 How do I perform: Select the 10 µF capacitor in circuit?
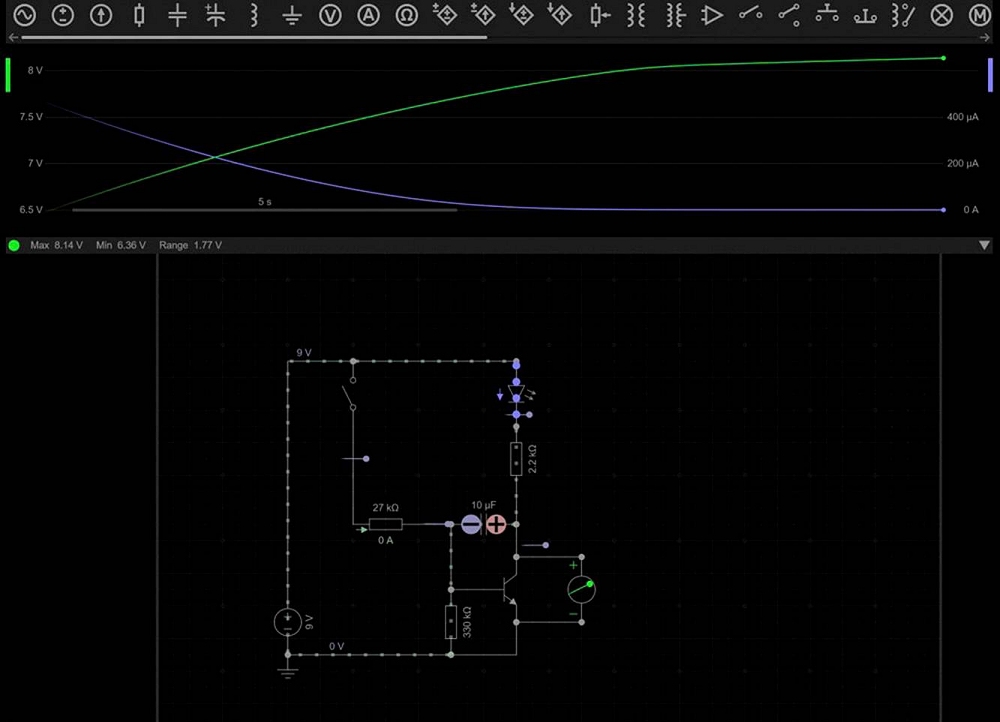[484, 524]
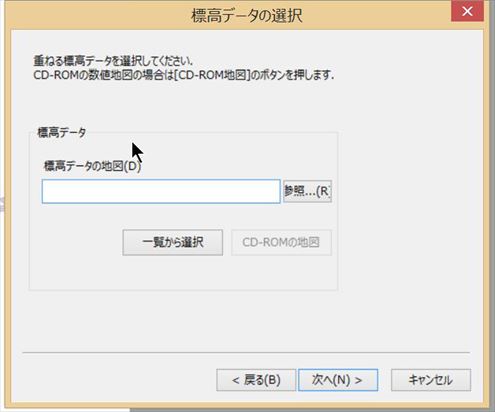Click the separator line above wizard buttons
The image size is (495, 412).
(246, 352)
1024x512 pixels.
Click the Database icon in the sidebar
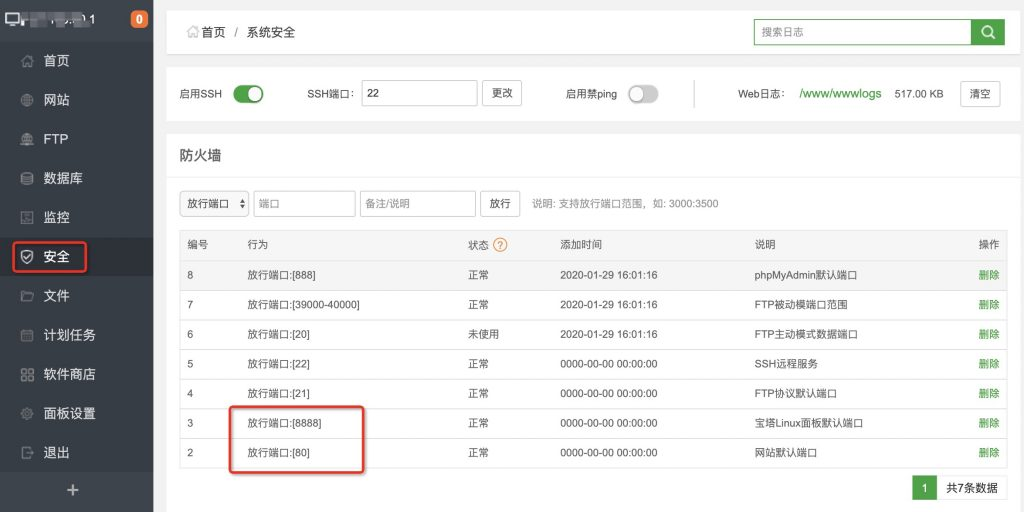point(27,178)
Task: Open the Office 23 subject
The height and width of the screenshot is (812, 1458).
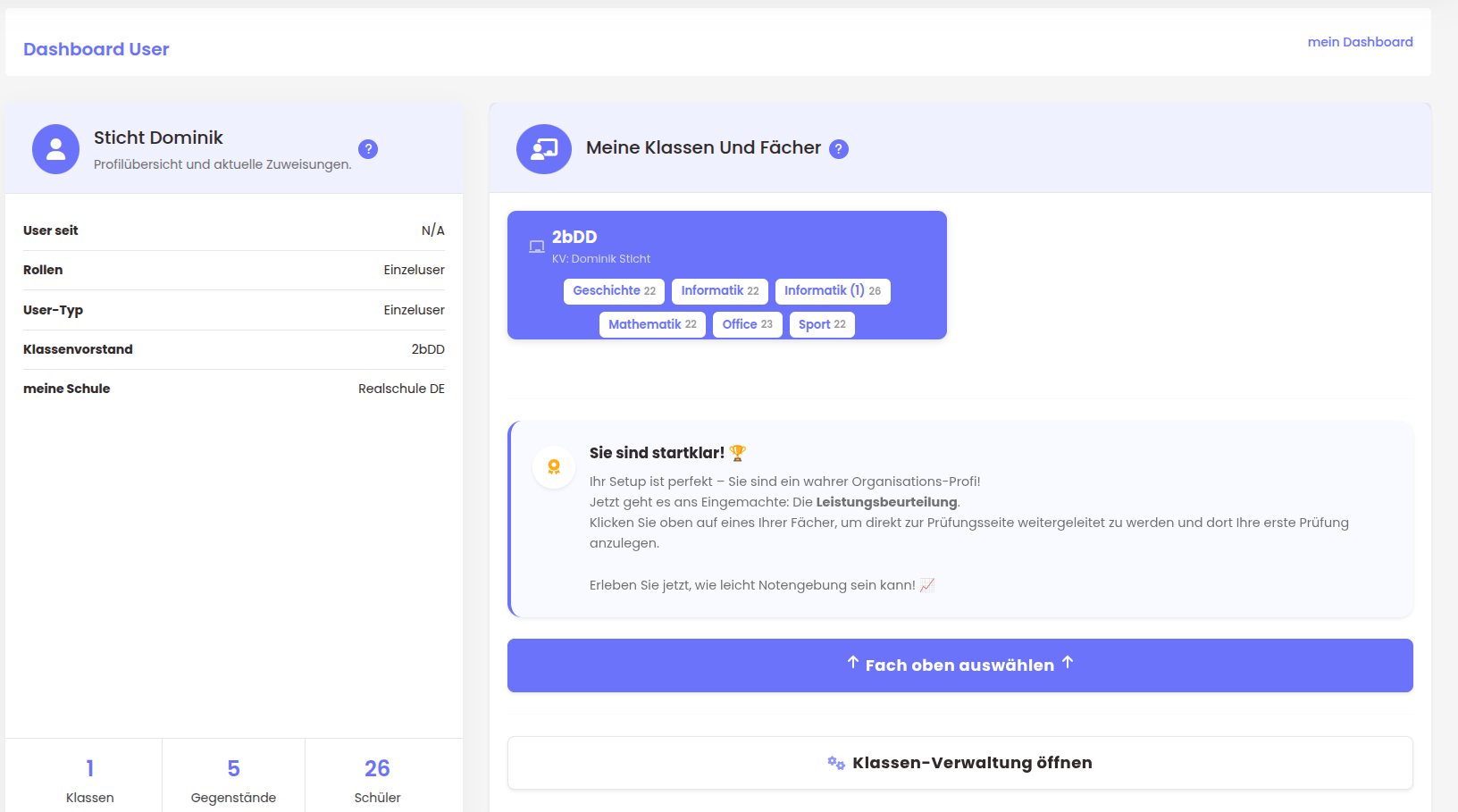Action: pyautogui.click(x=747, y=324)
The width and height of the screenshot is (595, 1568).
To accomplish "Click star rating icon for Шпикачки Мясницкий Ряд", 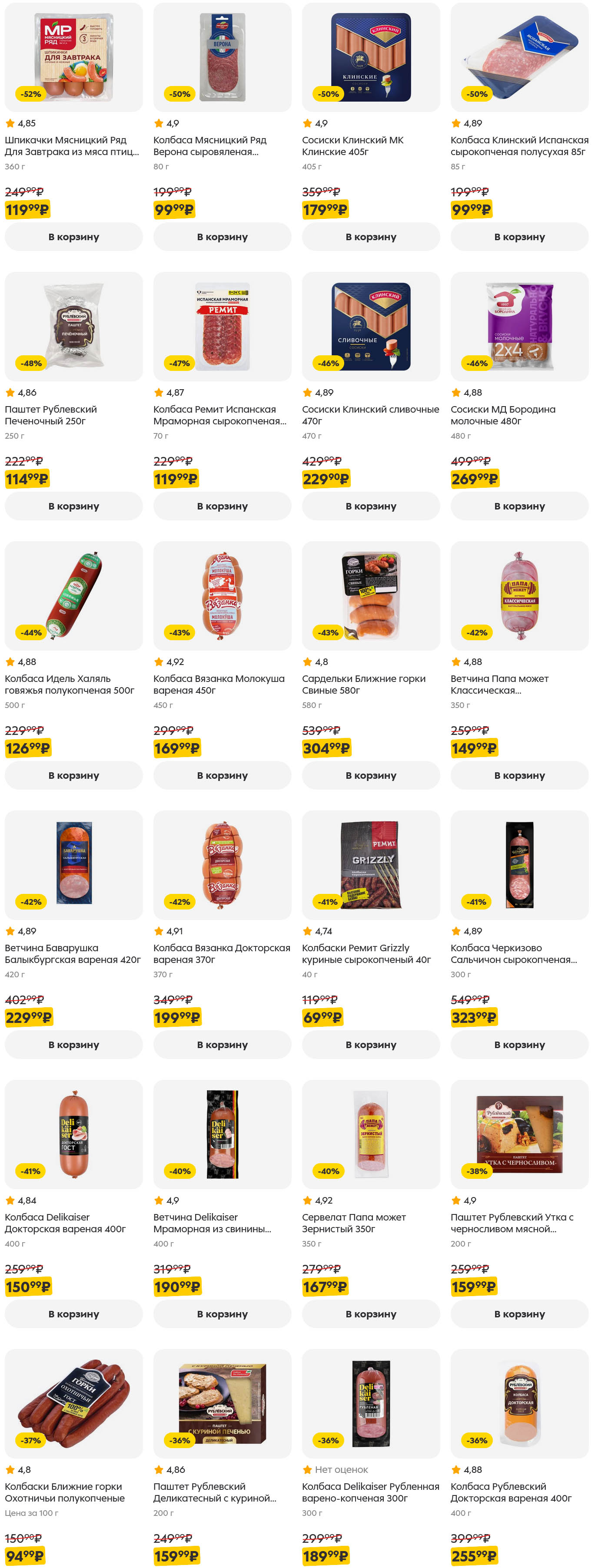I will pyautogui.click(x=10, y=123).
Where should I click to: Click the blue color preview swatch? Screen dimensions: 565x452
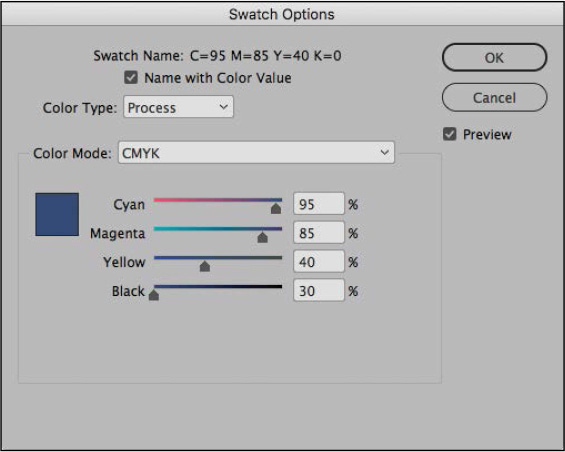pyautogui.click(x=57, y=214)
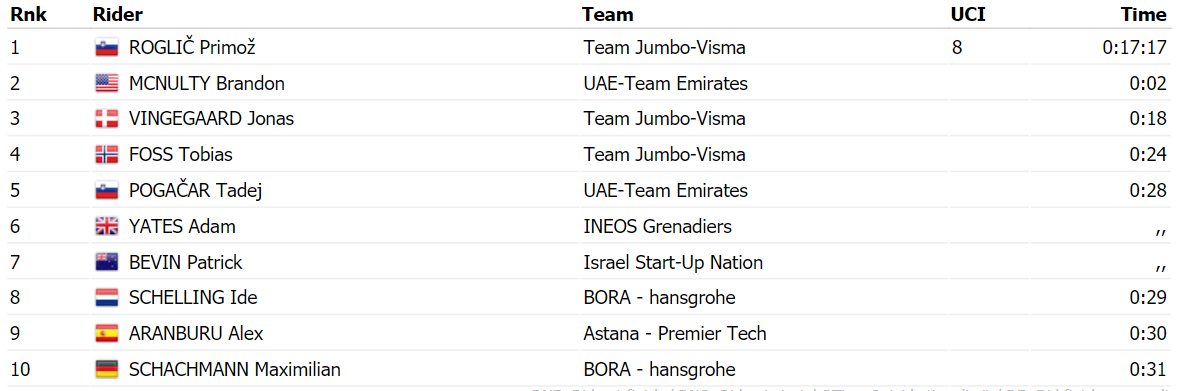Open MCNULTY Brandon rider link
This screenshot has width=1185, height=391.
tap(206, 84)
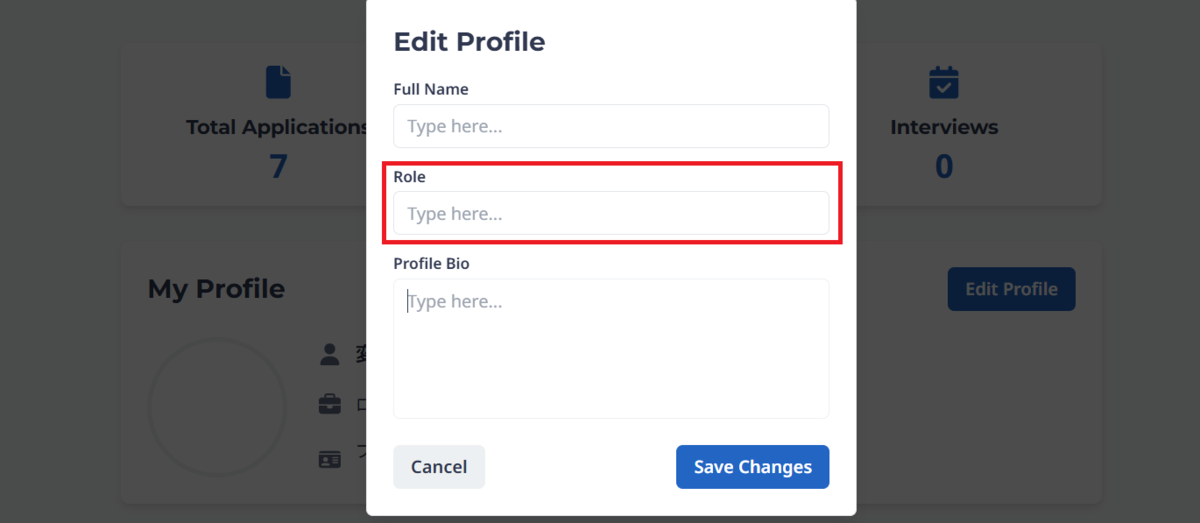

---*---

* _INSTRUCTIONS FOR THE TASK_
Copy the lines of the data from the one containing "Where should I" through the end of the data, both ends included, and leave out the pictures.

* _SOLUTION TO THE PROBLEM_
Where should I click to: Click the blue color preview swatch? Screen dimensions: 565x452
pyautogui.click(x=57, y=214)
Open MCNULTY Brandon rider link
This screenshot has width=1185, height=391.
tap(206, 84)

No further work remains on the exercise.